With all of the above caveats (and there's a boatload) plus system, room and personal preferences taken into account, I'd say with no small amount of confidence: If you love music and if you love listening to music on a hifi, I can think of no other manufacturer I'd recommend more highly than Shindo Laboratory. The laboratory at Shindo has cooked up a cure for the hifi sickness; they've got a vaccine and its name is musicality. Unlimited refills with every purchase.


Of course Shindo gear is not for everyone and you need to listen for yourself. I very purposefully said 'a' cure, not 'the' cure. Not everyone wants to stop rockin' that horse and not everyone cares for Shindo's particular shade of green. It may not match your sofa. It is Art after all.

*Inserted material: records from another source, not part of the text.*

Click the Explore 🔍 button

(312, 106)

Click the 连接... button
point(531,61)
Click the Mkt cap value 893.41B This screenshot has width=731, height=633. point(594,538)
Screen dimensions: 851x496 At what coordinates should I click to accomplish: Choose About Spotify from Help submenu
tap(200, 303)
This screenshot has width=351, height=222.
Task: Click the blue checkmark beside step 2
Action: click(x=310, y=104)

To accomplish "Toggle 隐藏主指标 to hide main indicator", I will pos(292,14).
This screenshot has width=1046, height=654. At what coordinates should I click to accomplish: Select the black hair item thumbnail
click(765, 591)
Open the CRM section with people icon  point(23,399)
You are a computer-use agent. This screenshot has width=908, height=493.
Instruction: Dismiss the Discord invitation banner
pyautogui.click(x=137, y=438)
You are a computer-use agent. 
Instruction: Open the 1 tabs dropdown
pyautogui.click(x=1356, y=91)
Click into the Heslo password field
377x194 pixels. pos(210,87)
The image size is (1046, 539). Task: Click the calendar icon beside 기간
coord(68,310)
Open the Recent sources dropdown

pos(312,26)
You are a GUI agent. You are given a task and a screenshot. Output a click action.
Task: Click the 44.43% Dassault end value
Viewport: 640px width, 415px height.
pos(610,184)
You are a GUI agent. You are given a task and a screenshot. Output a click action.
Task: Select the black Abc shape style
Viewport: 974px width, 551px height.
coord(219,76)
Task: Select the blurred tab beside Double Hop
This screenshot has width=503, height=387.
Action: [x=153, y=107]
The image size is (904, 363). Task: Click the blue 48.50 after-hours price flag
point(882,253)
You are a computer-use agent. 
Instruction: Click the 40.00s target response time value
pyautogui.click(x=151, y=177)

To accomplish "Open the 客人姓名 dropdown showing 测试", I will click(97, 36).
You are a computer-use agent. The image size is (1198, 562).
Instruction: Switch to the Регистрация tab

And I'm no expert.


Addendum
It's worth pointing out that I first read about Shindo Laboratory on 6moons way back in 2004. I'd already heard two pieces, the Cortese and Monbrison, but I was looking for speakers at the time so even though I heard them, I was only listening to speakers, another near-miraculous expert listening skill that I've since somehow lost. In any event, reading about Shindo on 6moons reignited my interest and led me back for a closer listen. And I believe I've just answered my initial question - can the hifi component review really help the hifi buyer buy a better hifi? Sometimes the answer is yes.